I wrote this post 4 years ago, and never published it. It’s a stream of conscious type post, just airing my insecurities, but I figured I’d post it now, if for nothing else, to get it out of my drafts box.
I’m sure no one else out there has this problem. The whole knowing when to just keep quiet thing. Usually I don’t do to bad. If someone says something I don’t agree with (and as it’s election season someone is always saying something) I don’t usually have a problem. I just take a deep breath and move on. I can ignore posts on Facebook, I can not participate in conversations, I can keep my mouth shut when I know it’s just going to get me into trouble.
But, when it comes to school, I don’t do nearly as well.
I’m taking a class this semester (my first as a Master’s student) on research. The class is actually called Educational Research and due to an overlap in degrees, it is a class taken not only by counseling students, but also by education students.

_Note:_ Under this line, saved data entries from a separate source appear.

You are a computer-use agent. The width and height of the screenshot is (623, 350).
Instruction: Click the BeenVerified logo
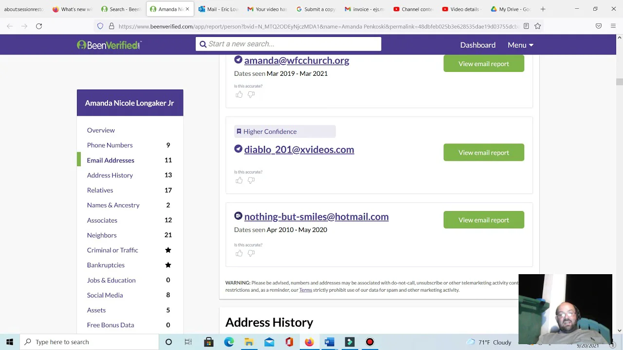[x=109, y=45]
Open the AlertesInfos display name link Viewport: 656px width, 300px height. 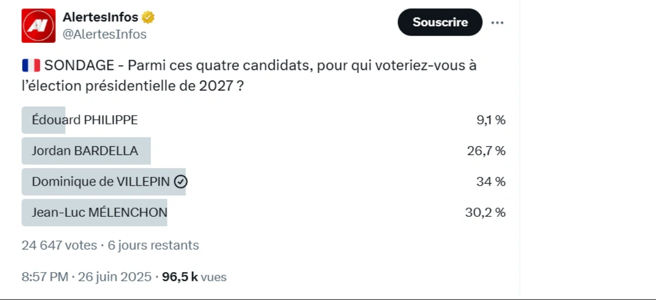(101, 18)
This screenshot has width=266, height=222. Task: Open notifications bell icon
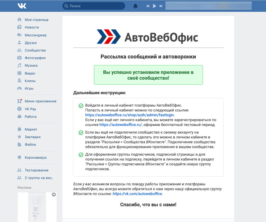[135, 6]
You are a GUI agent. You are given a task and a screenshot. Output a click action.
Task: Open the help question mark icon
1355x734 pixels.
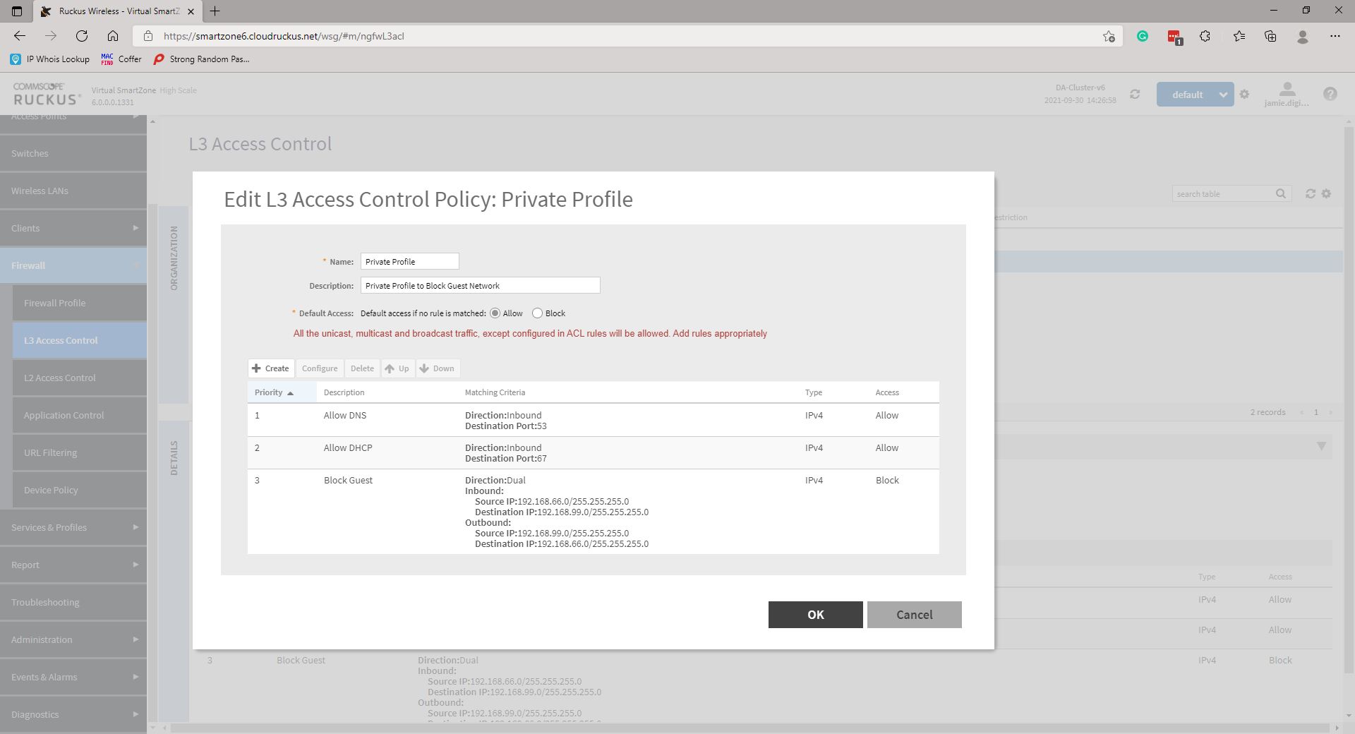click(x=1330, y=94)
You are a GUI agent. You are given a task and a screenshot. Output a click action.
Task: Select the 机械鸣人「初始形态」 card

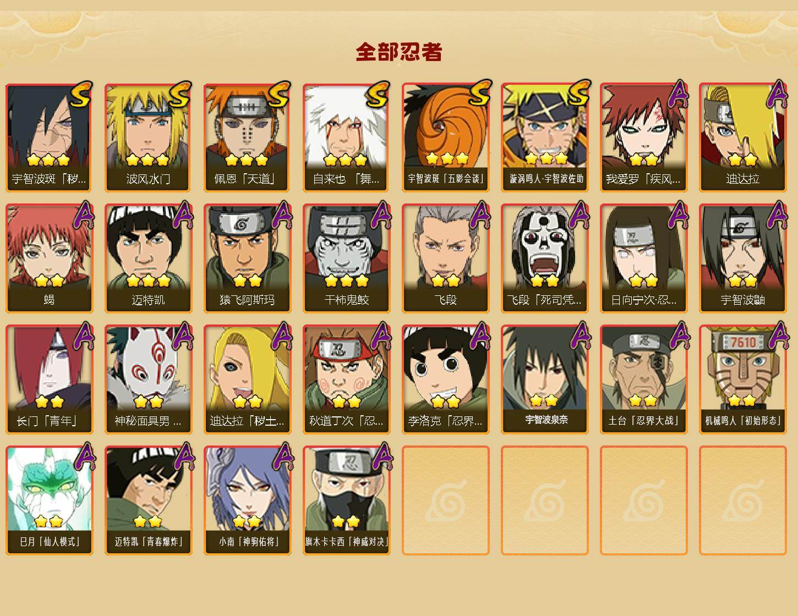[x=743, y=380]
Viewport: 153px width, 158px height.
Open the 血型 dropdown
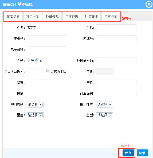[105, 115]
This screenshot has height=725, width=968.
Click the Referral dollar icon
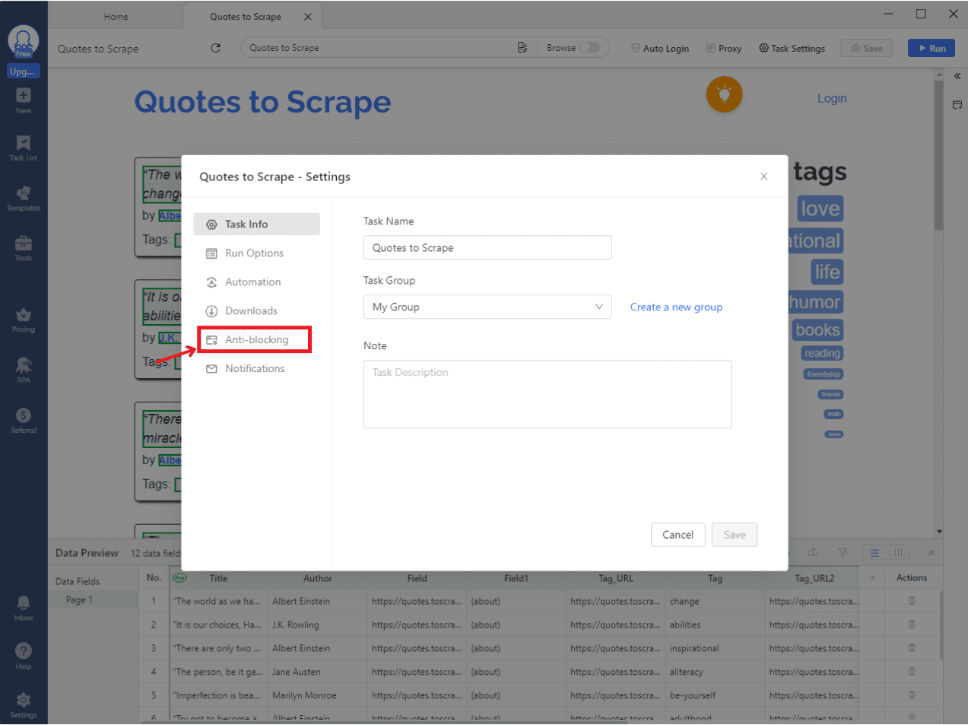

That is, people going for a masters in education, special education, MATH, anything to do with education are in this class. Most of the people haven’t been in a college class in ages. This is one of the first classes that is suggested to take. It’s really handy. I’m mostly enjoying it. I’m learning a lot more about education than I ever thought I would. A lot more than most parents do I think.
But, I find myself doing too much talking in the forums. We’re hammering out our research projects, I’m looking at perceptions of counseling therapy in emerging adults and senior citizens, and I’ve been posting a lot. The assignment is to help the other students hammer out the fine details in order for them to write a research proposal. And I’ve posted a lot. I want to help, but I’m afraid I’m coming off as a bit brash. People don’t respond to my posts. I don’t know why.